What to produce
Copy verbatim the block of lines in the entries below whose first line contains "Screen dimensions: 2392x1540" and whose last line contains "2576x1449 pixels.". Leave out all other lines.
=== Begin Enclosure ===
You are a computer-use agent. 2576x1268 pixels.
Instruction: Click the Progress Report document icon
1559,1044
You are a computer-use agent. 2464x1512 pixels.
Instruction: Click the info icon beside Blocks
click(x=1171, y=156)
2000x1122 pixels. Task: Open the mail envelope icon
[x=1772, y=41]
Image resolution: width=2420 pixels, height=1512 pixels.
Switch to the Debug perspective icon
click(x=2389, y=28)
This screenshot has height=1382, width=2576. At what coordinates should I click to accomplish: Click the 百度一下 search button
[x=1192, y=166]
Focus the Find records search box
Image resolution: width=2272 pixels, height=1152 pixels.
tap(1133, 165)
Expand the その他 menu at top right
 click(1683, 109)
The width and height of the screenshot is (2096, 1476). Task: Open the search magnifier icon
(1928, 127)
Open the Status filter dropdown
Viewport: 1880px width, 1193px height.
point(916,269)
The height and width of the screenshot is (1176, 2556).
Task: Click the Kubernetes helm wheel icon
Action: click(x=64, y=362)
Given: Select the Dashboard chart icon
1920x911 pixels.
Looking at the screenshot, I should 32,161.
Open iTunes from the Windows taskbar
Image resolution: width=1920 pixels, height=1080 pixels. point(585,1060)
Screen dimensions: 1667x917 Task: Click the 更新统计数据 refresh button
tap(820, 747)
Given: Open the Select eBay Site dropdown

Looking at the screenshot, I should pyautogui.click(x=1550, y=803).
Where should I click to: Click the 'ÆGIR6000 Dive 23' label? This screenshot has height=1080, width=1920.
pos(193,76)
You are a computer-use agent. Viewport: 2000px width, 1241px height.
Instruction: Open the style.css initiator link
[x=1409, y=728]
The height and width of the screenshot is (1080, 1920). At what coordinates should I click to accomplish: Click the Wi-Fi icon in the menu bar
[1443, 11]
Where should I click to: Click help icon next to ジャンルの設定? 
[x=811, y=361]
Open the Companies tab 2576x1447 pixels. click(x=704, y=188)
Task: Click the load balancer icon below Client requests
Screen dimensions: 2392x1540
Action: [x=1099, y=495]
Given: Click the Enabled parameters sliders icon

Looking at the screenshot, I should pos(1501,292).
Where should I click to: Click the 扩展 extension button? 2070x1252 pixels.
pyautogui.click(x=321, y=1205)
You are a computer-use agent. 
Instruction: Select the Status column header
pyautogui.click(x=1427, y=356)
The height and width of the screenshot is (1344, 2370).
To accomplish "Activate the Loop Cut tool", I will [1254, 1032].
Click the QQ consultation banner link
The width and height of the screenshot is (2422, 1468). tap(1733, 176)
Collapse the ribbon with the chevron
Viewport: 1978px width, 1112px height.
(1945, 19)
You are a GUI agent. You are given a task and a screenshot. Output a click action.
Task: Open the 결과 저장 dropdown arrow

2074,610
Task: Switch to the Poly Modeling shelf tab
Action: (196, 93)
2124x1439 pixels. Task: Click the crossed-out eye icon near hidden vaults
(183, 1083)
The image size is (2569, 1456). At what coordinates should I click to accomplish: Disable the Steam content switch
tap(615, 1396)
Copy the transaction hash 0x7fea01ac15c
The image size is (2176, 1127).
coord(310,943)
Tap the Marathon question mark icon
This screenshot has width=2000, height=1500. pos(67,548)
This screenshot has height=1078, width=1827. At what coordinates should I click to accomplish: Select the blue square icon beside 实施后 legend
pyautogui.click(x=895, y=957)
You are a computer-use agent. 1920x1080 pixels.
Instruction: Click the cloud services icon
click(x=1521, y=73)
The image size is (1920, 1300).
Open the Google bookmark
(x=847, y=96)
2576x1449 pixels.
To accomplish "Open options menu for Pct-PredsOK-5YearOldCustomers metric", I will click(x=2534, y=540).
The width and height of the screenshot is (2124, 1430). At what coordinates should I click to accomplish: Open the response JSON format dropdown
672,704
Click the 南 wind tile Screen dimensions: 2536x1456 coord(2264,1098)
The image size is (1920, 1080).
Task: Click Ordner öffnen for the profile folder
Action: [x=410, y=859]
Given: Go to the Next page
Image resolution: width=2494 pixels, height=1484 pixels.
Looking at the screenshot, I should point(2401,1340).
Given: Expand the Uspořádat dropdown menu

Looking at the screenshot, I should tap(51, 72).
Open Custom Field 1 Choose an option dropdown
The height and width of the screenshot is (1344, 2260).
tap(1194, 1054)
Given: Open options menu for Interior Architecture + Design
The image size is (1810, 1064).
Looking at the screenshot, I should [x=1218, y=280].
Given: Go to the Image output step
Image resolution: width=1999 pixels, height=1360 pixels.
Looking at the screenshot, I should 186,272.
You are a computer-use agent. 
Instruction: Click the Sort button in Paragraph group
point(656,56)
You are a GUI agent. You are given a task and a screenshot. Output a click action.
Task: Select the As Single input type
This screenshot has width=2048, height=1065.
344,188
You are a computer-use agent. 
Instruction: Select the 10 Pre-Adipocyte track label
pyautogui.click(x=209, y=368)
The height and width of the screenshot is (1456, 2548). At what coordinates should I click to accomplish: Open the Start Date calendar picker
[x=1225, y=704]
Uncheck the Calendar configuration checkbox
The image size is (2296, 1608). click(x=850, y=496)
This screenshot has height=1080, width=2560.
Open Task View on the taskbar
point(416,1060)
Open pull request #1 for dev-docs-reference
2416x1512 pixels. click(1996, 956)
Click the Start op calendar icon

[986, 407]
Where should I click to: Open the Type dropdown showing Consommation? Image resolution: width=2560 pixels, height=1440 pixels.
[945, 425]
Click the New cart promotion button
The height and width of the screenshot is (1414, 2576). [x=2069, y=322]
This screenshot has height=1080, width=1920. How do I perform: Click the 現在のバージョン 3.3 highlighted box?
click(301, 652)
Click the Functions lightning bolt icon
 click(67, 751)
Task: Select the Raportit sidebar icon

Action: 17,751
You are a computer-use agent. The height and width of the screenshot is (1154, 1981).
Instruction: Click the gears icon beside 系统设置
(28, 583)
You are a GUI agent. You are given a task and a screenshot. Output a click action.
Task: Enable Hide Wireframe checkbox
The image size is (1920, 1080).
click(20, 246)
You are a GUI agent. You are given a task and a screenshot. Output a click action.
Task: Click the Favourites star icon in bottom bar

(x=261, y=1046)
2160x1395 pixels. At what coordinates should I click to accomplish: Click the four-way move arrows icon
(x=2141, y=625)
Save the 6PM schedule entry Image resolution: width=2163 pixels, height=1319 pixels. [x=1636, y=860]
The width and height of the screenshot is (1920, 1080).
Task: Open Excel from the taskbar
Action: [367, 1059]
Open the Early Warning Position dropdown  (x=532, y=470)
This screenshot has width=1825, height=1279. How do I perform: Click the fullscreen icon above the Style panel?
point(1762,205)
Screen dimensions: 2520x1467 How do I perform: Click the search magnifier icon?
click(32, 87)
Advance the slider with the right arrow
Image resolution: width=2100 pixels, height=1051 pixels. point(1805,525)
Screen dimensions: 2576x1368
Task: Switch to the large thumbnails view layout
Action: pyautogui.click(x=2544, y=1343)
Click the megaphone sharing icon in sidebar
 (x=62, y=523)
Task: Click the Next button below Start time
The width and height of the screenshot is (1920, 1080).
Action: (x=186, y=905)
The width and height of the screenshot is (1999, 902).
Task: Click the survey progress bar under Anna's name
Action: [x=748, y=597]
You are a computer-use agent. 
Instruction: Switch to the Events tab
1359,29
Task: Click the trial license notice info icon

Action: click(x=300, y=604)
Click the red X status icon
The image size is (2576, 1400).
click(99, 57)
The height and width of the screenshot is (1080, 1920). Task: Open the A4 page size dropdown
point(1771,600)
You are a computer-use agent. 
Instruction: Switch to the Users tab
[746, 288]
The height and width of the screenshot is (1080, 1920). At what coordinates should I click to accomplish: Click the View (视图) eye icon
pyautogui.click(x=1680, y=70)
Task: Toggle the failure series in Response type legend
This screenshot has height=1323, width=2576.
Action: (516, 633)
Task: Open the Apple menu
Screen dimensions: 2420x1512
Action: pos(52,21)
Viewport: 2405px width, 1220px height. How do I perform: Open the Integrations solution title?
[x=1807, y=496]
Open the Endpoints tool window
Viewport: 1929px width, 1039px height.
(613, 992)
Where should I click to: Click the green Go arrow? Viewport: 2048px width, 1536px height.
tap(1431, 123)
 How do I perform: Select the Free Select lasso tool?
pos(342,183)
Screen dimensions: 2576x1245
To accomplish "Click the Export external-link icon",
=== End Enclosure ===
Solution to this problem
Screen dimensions: 2392x1540
Action: [x=1099, y=495]
Given: Click the Enabled parameters sliders icon

Looking at the screenshot, I should pos(1501,292).
Where should I click to: Click the 扩展 extension button? 2070x1252 pixels.
pyautogui.click(x=321, y=1205)
You are a computer-use agent. 
Instruction: Select the Status column header
pyautogui.click(x=1427, y=356)
The height and width of the screenshot is (1344, 2370).
To accomplish "Activate the Loop Cut tool", I will [1254, 1032].
Click the QQ consultation banner link
The width and height of the screenshot is (2422, 1468). tap(1733, 176)
Collapse the ribbon with the chevron
Viewport: 1978px width, 1112px height.
(1945, 19)
You are a GUI agent. You are given a task and a screenshot. Output a click action.
Task: Open the 결과 저장 dropdown arrow

2074,610
Task: Switch to the Poly Modeling shelf tab
Action: (196, 93)
2124x1439 pixels. Task: Click the crossed-out eye icon near hidden vaults
(183, 1083)
The image size is (2569, 1456). At what coordinates should I click to accomplish: Disable the Steam content switch
tap(615, 1396)
Copy the transaction hash 0x7fea01ac15c
The image size is (2176, 1127).
coord(310,943)
Tap the Marathon question mark icon
This screenshot has width=2000, height=1500. pos(67,548)
This screenshot has height=1078, width=1827. At what coordinates should I click to accomplish: Select the blue square icon beside 实施后 legend
pyautogui.click(x=895, y=957)
You are a computer-use agent. 1920x1080 pixels.
Instruction: Click the cloud services icon
click(x=1521, y=73)
The image size is (1920, 1300).
Open the Google bookmark
(x=847, y=96)
2576x1449 pixels.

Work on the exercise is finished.